Valeria Trombetta ci propone cannelloni di grano saraceno con la ricotta di capra prodotta da suo marito Davide. Abbinati a un Riesling della Tenuta Conte Vistarino dell’Enoteca Cremona

Valeria Trombetta, nel suo furgone, gira i mercati vendendo i formaggi di capra prodotti dal marito Davide, titolare dell’Azienda Agricola Trombetta di Ostiano.Negli anni è diventata una grande esperta di formaggi di capra che si diverte a utilizzare per gustose ricette salutari. Oggi ci racconta come preparare i Cannelloni di Grano Saraceno alle Ortiche, con le ortiche raccolte nei campi vicino alla loro fattoria.

INGREDIENTI per 3 persone

 4 crepes di grano saraceno; 200 grammi di ricotta di capra; 200 grammi di ortiche; sale; pepe; 300 grammi di besciamella

Crepes: 120 ml di acqua, 3 cucchiai di farina di grano saraceno, 1 uovo

Besciamella: mezzo litro di latte di capra, noce moscata, 40 grammi di farina, sale e olio

PREPARAZIONE. Lavare bene le ortiche e cuocerle in acqua bollente per 7-8 minuti. Scolarli, tagliarli fini fini e unirli alla ricotta aggiungendo sale e pepe a piacere. Mettere le crepes una alla volta sul piano e spalmare al centro il ripieno di ricotta e ortiche con un cucchiaio. Richiudere la crepe formando un cilindro. Ripetere per tutte le crepes, quindi disporle su una teglia da forno, vicine senza però sovrapporle. Spennellare con un po’ di olio e ricoprire di besciamella. Cuocere per circa mezz’ora in forno caldo a 200 gradi.

Ti è piaciuta la ricetta?
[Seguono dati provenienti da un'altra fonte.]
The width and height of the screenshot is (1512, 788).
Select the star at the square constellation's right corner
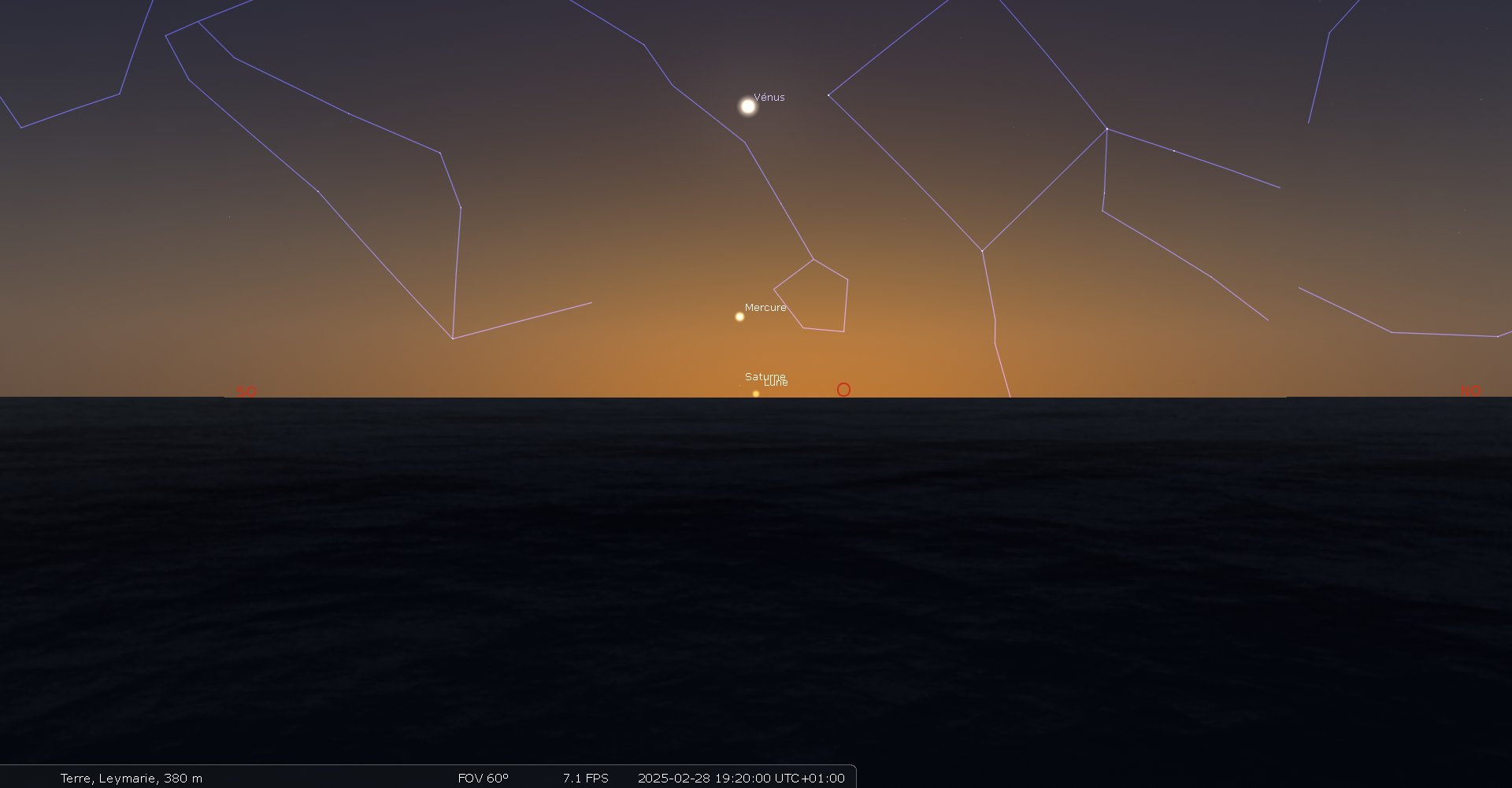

Puoi acquistare la ricotta di capra il giovedì al mercato di Ostiano o il venerdì mattina al mercato contadino del Foro Boario di Cremona. Oppure puoi andare direttamente nello shop aziendale di Ostiano in via Caselle 10 o accordarti con Davide per una consegna a domicilio.
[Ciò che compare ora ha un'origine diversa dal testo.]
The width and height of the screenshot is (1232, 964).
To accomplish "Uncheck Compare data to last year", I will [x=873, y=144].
L’abbinamento perfetto: Riesling Renano Ries dell’Oltrepò Pavese. A cura di Patrizia Signorini, Enoteca Cremona

 La ricotta di capra conferisce un carattere unico a questa deliziosa lasagna, già resa originale e stuzzicante dalla presenza dell’ortica. I gusti delicati e vegetali che contraddistinguono il piatto richiamano un vino bianco fragrante, gentile e armonioso. Penso ad un elegante Riesling Renano come il Ries, prodotto su alte colline dell’Oltrepò Pavese nella Tenuta Conte Vistarino. Qui si parla di vino dal 1700, e questo nobile vitigno è una delle espressioni più tipiche di questa zona a torto spesso dimenticata. Il Riesling Renano ha grande struttura e personalità; sin da giovane colpisce per la sua aromaticità particolare, venata di idrocarburi e sentori vegetali tessuti su trama decisa, più rotonda che acidula. Il vino deve avvolgere delicatamente la sensazione vegetale propria del piatto e il Riesling ci riesce benissimo, per quella sua poliedrica personalità che riunisce sia l’aspetto morbido che quello più secco.  In alternativa, anche un Orvieto oppure un Soave classico con qualche bell’anno di vita sulle spalle. Eh si, perché anche i bianchi invecchiano e possono regalare inattese e spesso memorabili emozioni.